### Records for processing
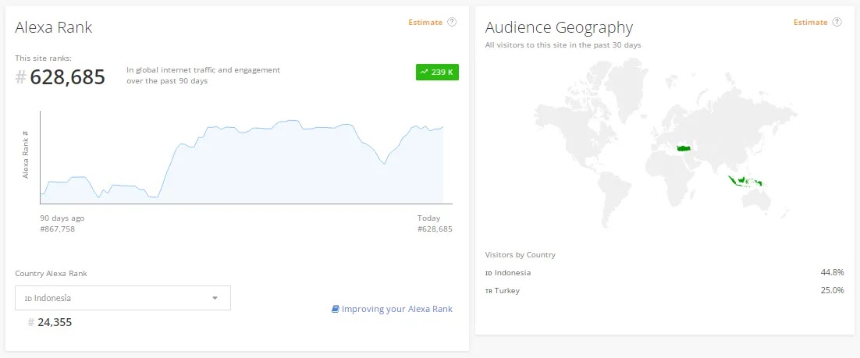The image size is (860, 358).
Task: Click the 90 days ago label under chart
Action: pos(62,218)
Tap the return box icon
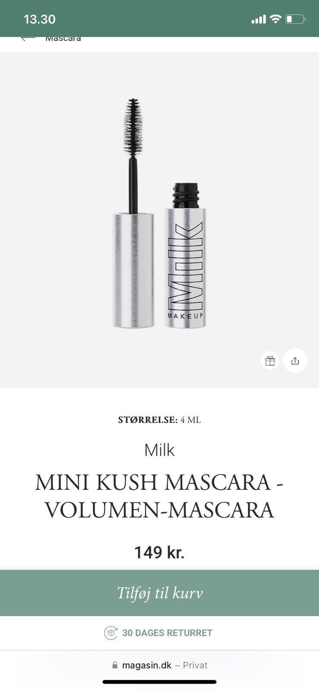 click(111, 633)
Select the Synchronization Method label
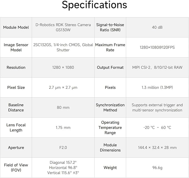 (110, 107)
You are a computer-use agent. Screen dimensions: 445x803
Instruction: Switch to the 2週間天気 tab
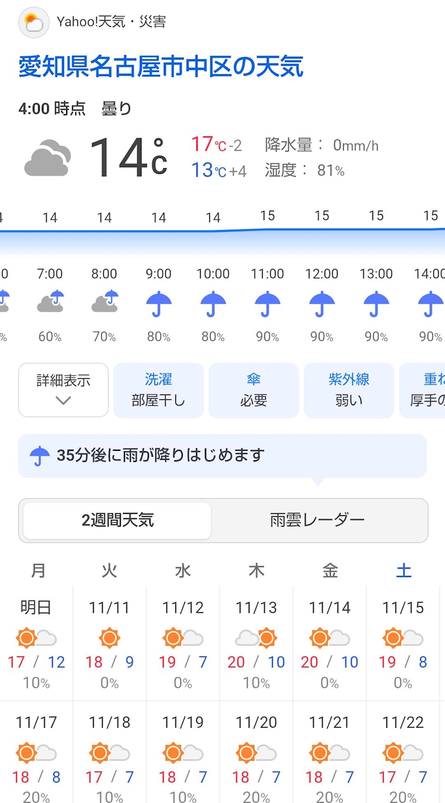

### The problem
The copy should hold exactly the lines from the line containing "Tap the return box icon" through the last line of the records, both included, and no pictures or other lines.

### Answer to the exercise
Tap the return box icon
 click(111, 633)
Select the Synchronization Method label
 (110, 107)
You are a computer-use agent. Screen dimensions: 445x803
Instruction: Switch to the 2週間天気 tab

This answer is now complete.